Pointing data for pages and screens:
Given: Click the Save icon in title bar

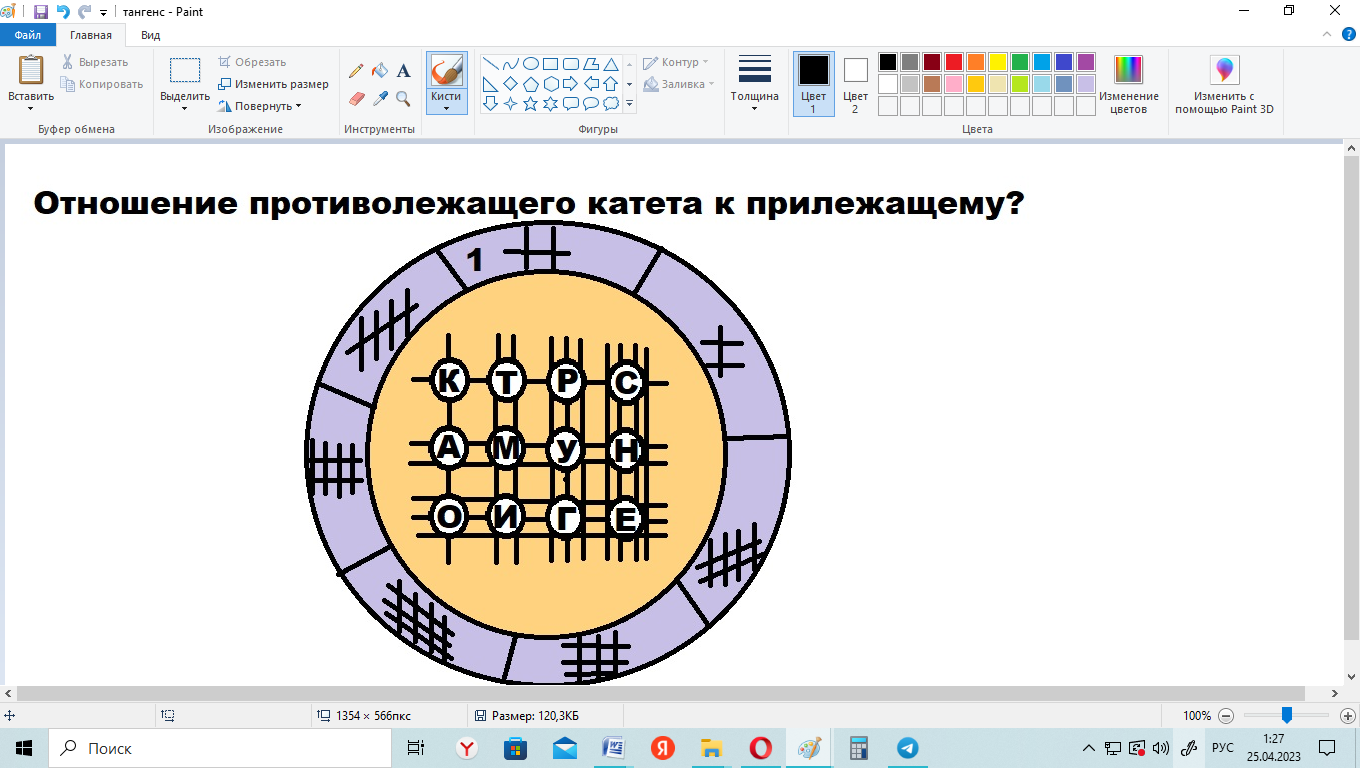Looking at the screenshot, I should point(41,11).
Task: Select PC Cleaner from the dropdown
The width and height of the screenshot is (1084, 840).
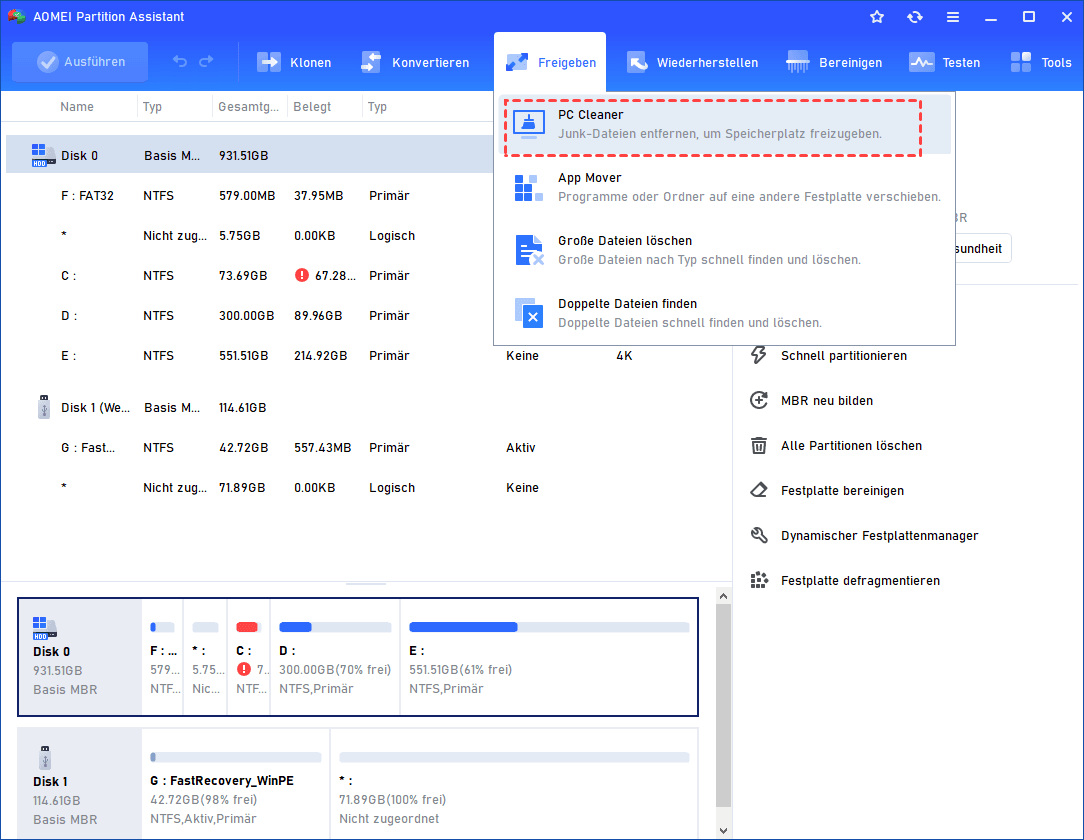Action: (710, 125)
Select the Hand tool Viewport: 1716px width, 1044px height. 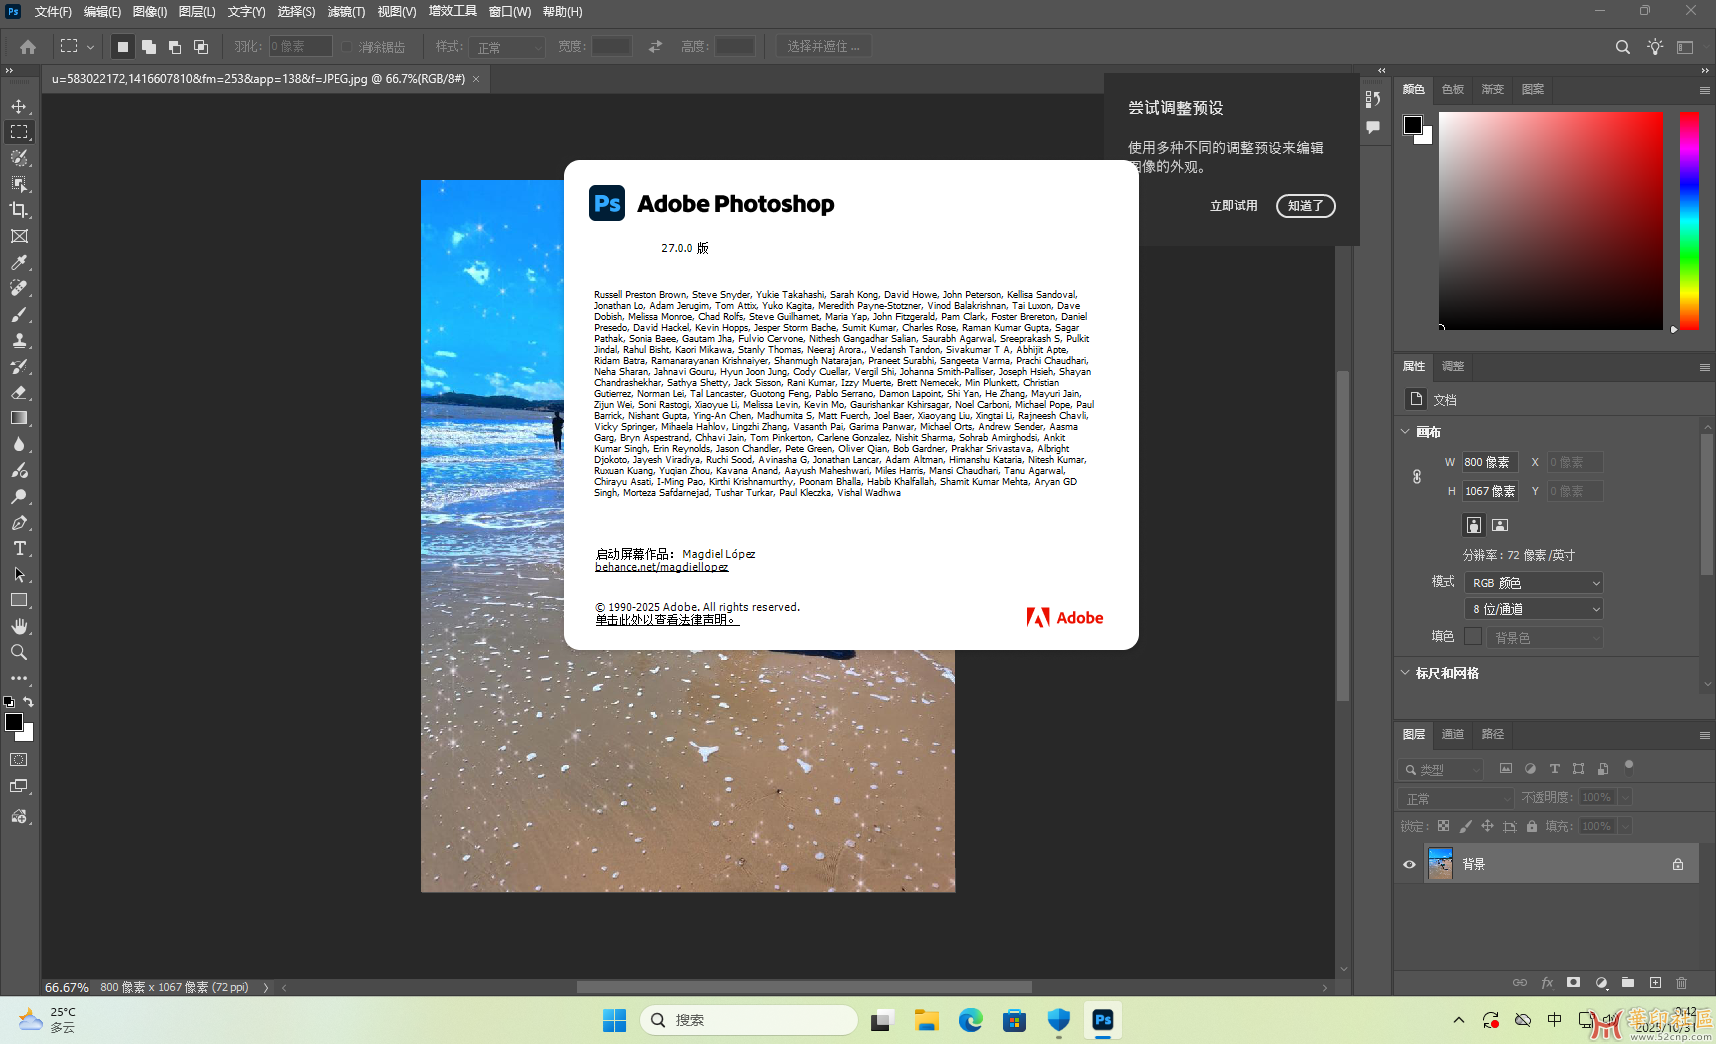click(x=19, y=626)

Set problem: Write out the entries word for word from their start through the line containing "Action: (710, 125)", inclusive, and leave the pictures out.

Complete answer:
Given: Click the Save icon in title bar

Looking at the screenshot, I should point(41,11).
Task: Select PC Cleaner from the dropdown
The width and height of the screenshot is (1084, 840).
Action: (710, 125)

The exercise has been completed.